→ Given passage

***

Monday, April 22, 2013

S is for Cirio Santiago, No Better Than He Had to Be

One of Roger Corman’s last films for American International Pictures was something called Gas-s-s-s! So you can see that Roger definitely likes the letter S. In thinking back through the cast of characters of the Roger Corman world for the A to Z Challenge, I came up with plenty of S names: like actor William Shatner, director Katt Shea, and the marvelous poster artist John Solie. Then there’s Martin Scorsese, one of the greatest directors to have emerged from the Corman stable. Not to mention Alex Stapleton, whose recent Corman documentary I am happy to say was inspired by my book, Roger Corman:Blood-Sucking Vampires, Flesh-Eating Cockroaches, and Driller Killers.

But I’ll go with none of the above. Not when Cirio Santiago is waiting to get his due. Cirio hailed from Manila, where he followed in the footsteps of his filmmaker father, who had founded Premiere Productions in 1946. It was not long before Cirio had created his own film empire, specializing in English-language action films shot in the Philippines. Of course  Roger Corman soon got wind of Cirio’s talent for making do with little, and soon Cirio was producing (and sometimes directing) New World women-in-prison and blaxploitation flicks. Like The Big Bird Cage! And Fly Me! And who can forget TNT Jackson?  As tastes changed, Cirio’s projects did too, encompassing Mad-Max-type apocalyptic sagas and a whole raft of war dramas in which the Philippines stood in for Vietnam. (I have a screenplay credit on one of the latter, Beyond the Call of Duty.) The Roger and Cirio connection ebbed and flowed, but at one time, when animated films were all the rage, there was even talk of setting up an animation studio in Manila under Cirio’s auspices.

When Cirio visited the Corman headquarters, we were always happy to see him. He was an affable fellow, quick with a joke, and he sometimes brought little gifts for the office staff. But I’m glad I never worked on a Cirio set. As a director he got bored easily, and would sometimes walk off mid-scene in order to go play golf. More seriously, he had a cavalier attitude toward danger. He had easy access to the Philippine Army for battle scenes, and real weapons (modified to shoot blanks) were used with casual enthusiasm. Clark Henderson, who was there, remembers how “they would fire guns up in the air to make the crickets stop.  Guns all over the place, everywhere you went.”

***

→ Given data

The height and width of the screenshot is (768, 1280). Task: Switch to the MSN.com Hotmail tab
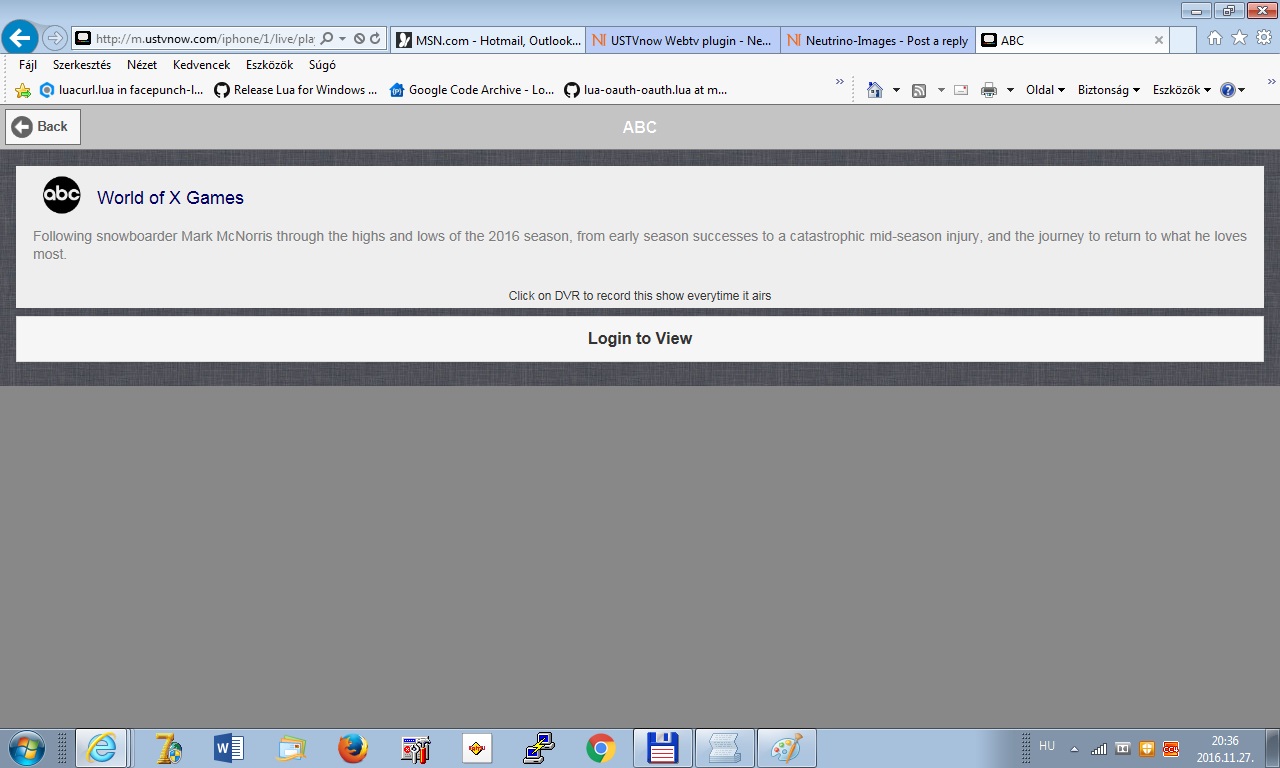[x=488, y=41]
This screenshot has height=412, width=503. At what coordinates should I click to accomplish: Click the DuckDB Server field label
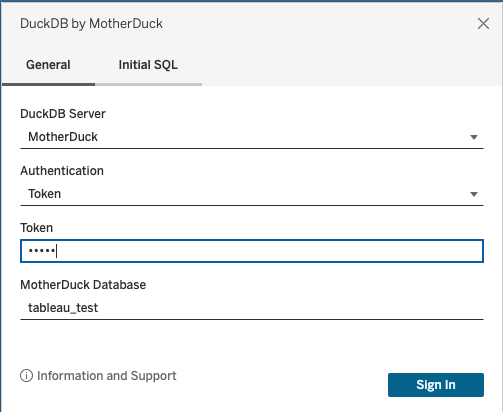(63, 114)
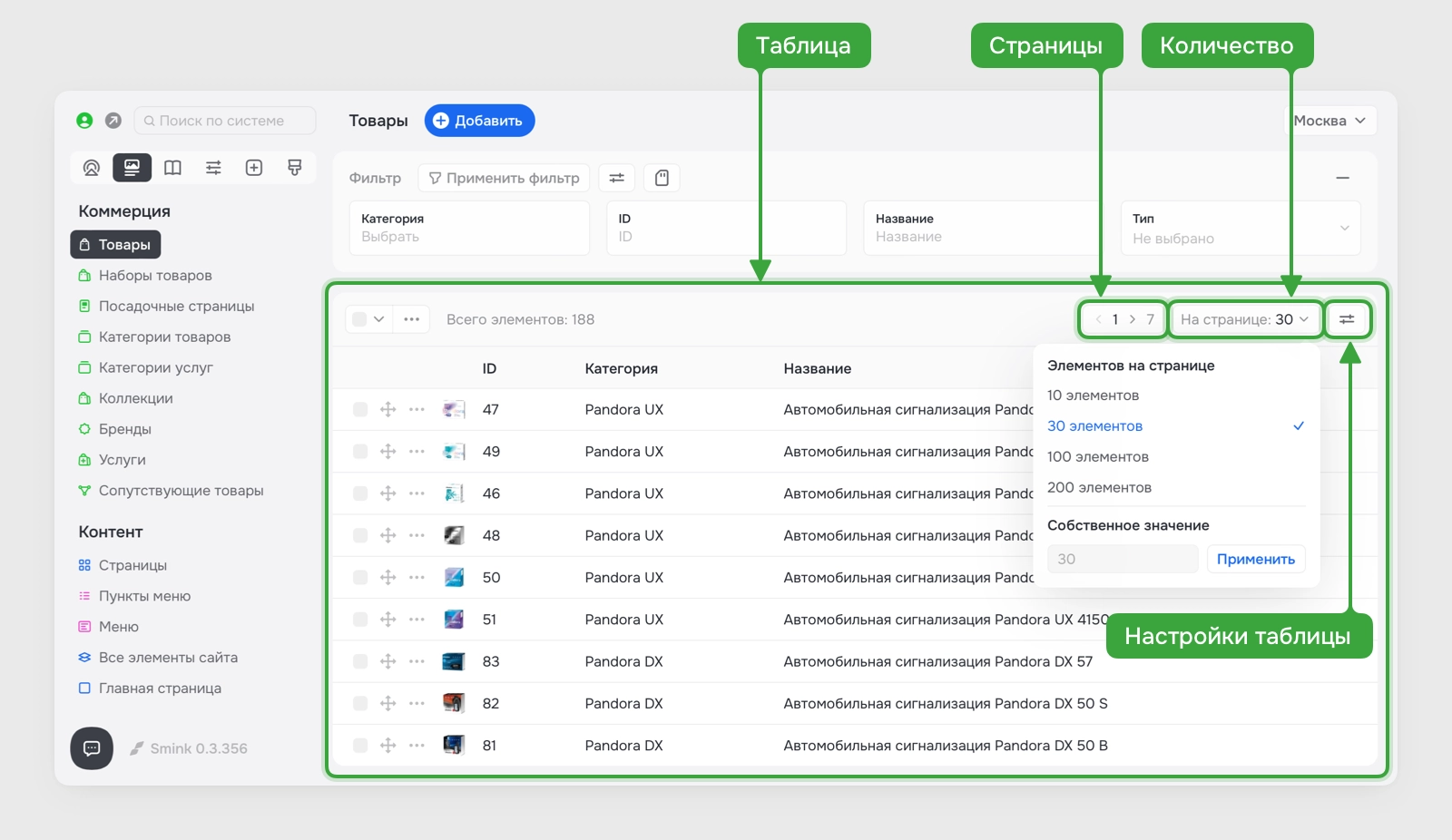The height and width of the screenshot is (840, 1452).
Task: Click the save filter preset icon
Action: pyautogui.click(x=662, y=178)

***

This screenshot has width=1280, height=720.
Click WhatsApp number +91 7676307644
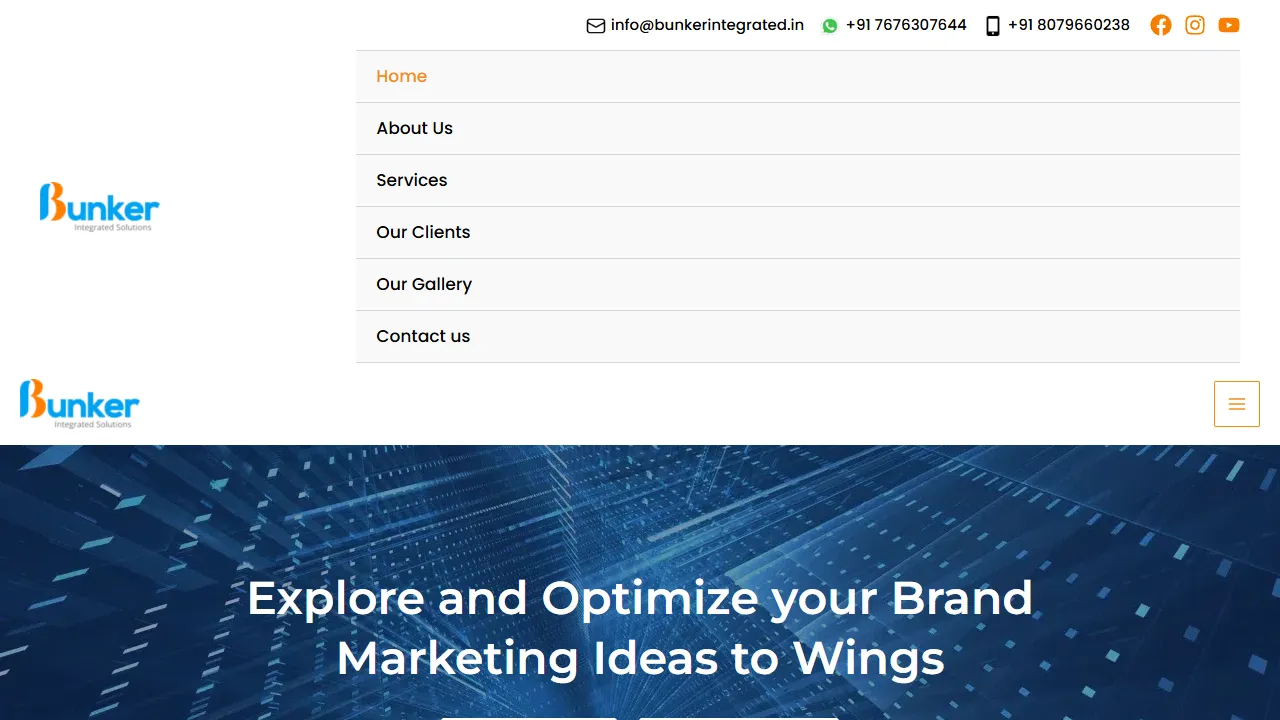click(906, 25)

***

→ Work instruction
Pick up the blog post about Cirio Santiago after its final sentence and keep writing it.

→ Your response
Though the Filipino stuntmen were fearless, they couldn’t be used to double tall American actors, which is why Corman stalwart Rick Dean shattered his collarbone on a Cirio set, after riding a motorcycle through fire and then jumping fifteen feet in the air. Still, Rick called Cirio “a great man,” noting with approval his treatment of actors who think too highly of themselves. One leading man kept demanding retakes of a scene because he wasn’t satisfied.  Cirio reshot the scene multiple times, “but there was no film in the camera.  Cirio was just sittin’ there smiling and laughing hysterically.”

Cirio survived various changes of political leadership in the Philippines with grace. We worried about him when President Marcos was ousted, but he popped up next as the Minister of Film in the new Aquino government. He seemed unsinkable—until lung cancer got him in 2008. Here’s Jim Wynorski’s off-the-cuff tribute: “I loved Cirio personally.  But I never saw a Cirio film I could actually watch.”  


  1. Great article! I've never found any Santiago film boring. They were always filled with shootouts, explosions, multiple squibs, karate fights, and scarred villains. You could always tell the actors were sweating like crazy and exhausted, but having fun as always. Cirio's trademark dolly camera shots are missed greatly. His 'Nam War movies are very underrated and deserve a second look.

  2. Thanks for your appreciative comment, Eric. There are lots more Cirio stories out there, and someday I'll get to tell more of them.

  3. A fantastic overview of a filmmaker whose work is never fairly judged. Mr. Wynorski's line is funny, but I'm with Eric - Mr. Santiago's films were always a tonic for an action junkie looking for a cinematic hit - plenty of action and stunts - and never too taxing on the brainpan. I will be waiting with breathless anticipation for more Cirio Santiago stories, Ms. G!

  4. I think I've got a good one, but now's not the time. Do remind me, Mr. C.